++++ SOURCE DOCUMENT
PAYOH VETS PTE LTD
Blk 1002, Toa Payoh Lor 8, 01-1477,
Singapore 319074. Tel: +65
Focus: Small animals -dogs, cats, guinea pigs, hamsters,
pet rats and mice, birds and
November 14, 2020
"If you can help these
remaining 11 puppies, " Ms Too pursed her lips and wiped the tears off her
face with her right hand. "I will be eternally grateful to you."
She clasped the limp body of a Miniature Schnauzer puppy that had died
after a short illness of high fever, runny nose and a very smelly diarrhoea, "You keep half the income when the puppies are sold."
She had her own worries as her mother had been hospitalised at the Tan
Tock Seng Hospital for high fever, muscle pain and difficulty in
breathing. The doctor was not saying what was wrong. But the signs and
symptoms resembled those mentioned in the newspapers' headlines. A
new frightening disease called "SARS (Severe Acute Respiratory Syndrome)"
virus had infected some Singaporeans for the first time. She was worried
about her son, a second-year of junior college who kept late nights with
his friends almost every night.
few of Ms Too's puppies died every week for the past 2 months. Could the
deadly SARS virus affect puppies as well as people? No such cases
were reported in dogs.
I had advised Ms Too to take the remaining puppies to a new place. To
quarantine them far away from the breeding kennel. But she asked me
to ward them at my Surgery. That was not possible. I could not put them in
my Veterinary Surgery as they would infect other dogs and puppies.
Ms Too's breeding kennel had one or more infectious and contagious disease
of dogs. She had three hundred and fifty Schnauzers and the puppies
were dying as they grew up to around 6 weeks of age.
The Miniature Schnauzers puppies were normal before that. At
around 5 weeks old, a few stopped eating. Some
were sleepy, lost weight, had runny nose with green discharge. Every 2-5
days, a puppy would die after fainting from fits or after passing pure red
bloody or black smelly stools.
The eleven puppies looked healthy when I visited the kennels.
Bouncing balls of dynamo wanting to play. They were kept with their
3 mothers in 3 cages just next to each other and had been weaned to eat
dry puppy food. It was a hopeless situation. It was none of my
business. Or was it?
"Doc, if it is not too much trouble, don't let them die in the kennels,"
++++++++
++++ DATA EXTRACT
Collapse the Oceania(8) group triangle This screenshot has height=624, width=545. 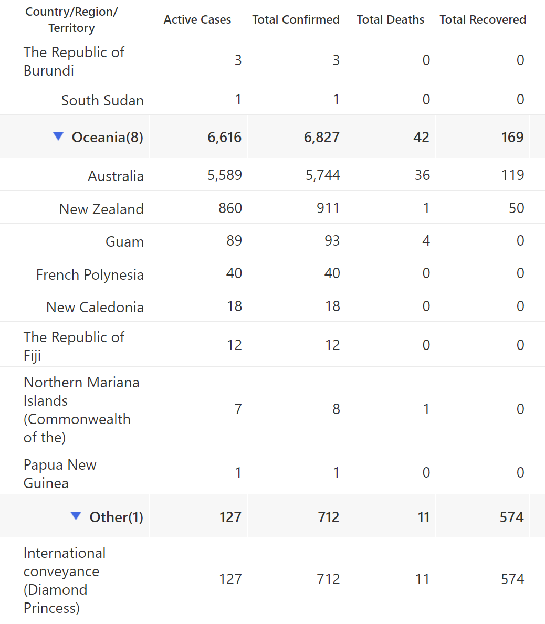58,136
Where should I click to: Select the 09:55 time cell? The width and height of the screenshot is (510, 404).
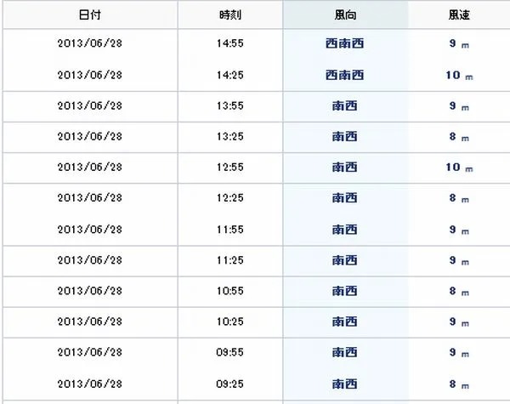coord(230,352)
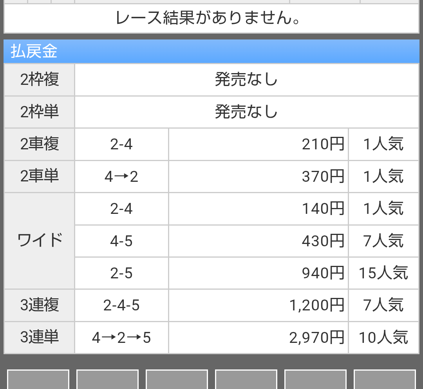Image resolution: width=423 pixels, height=389 pixels.
Task: Select the 2枠単 row label
Action: [40, 112]
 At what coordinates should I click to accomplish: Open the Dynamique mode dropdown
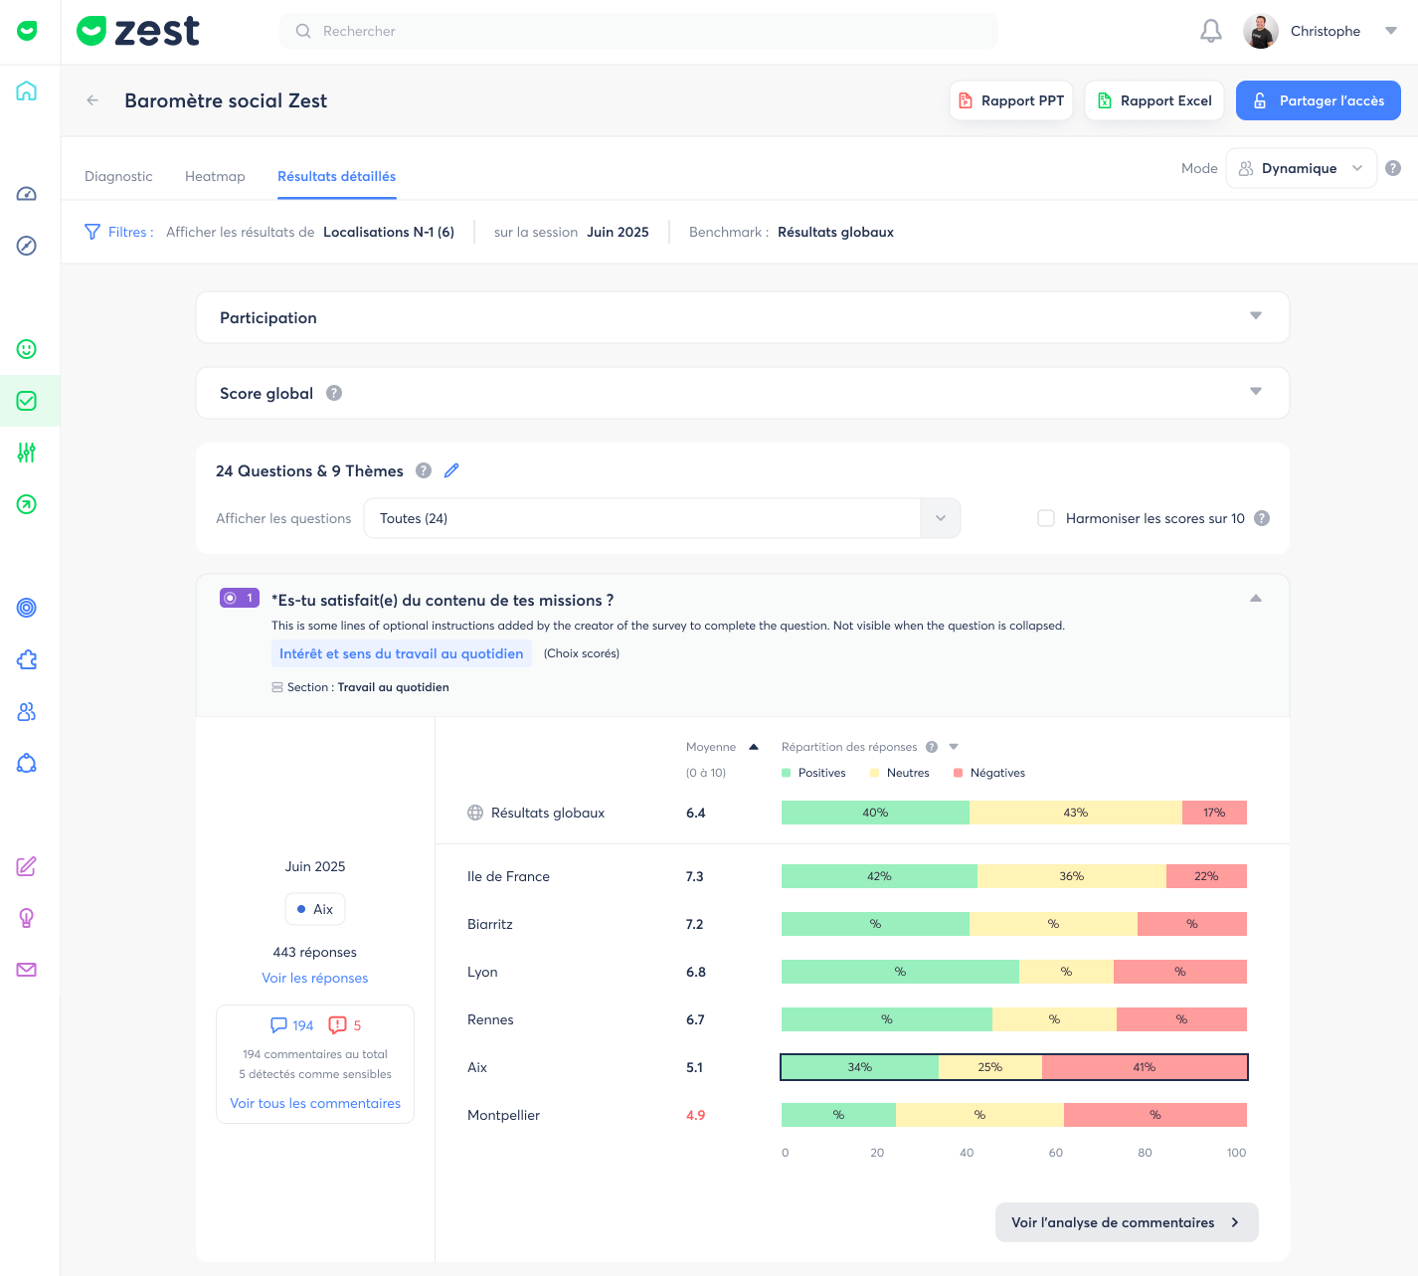[1301, 168]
++++++++
#### [TRY IT]
Please rewrite the stretch of the vet clinic account from "She clasped the" through "almost every night.", changing "high fever" to "high temperature".

#### [SOLUTION BELOW]
She clasped the limp body of a Miniature Schnauzer puppy that had died
after a short illness of high temperature, runny nose and a very smelly diarrhoea, "You keep half the income when the puppies are sold."
She had her own worries as her mother had been hospitalised at the Tan
Tock Seng Hospital for high temperature, muscle pain and difficulty in
breathing. The doctor was not saying what was wrong. But the signs and
symptoms resembled those mentioned in the newspapers' headlines. A
new frightening disease called "SARS (Severe Acute Respiratory Syndrome)"
virus had infected some Singaporeans for the first time. She was worried
about her son, a second-year of junior college who kept late nights with
his friends almost every night.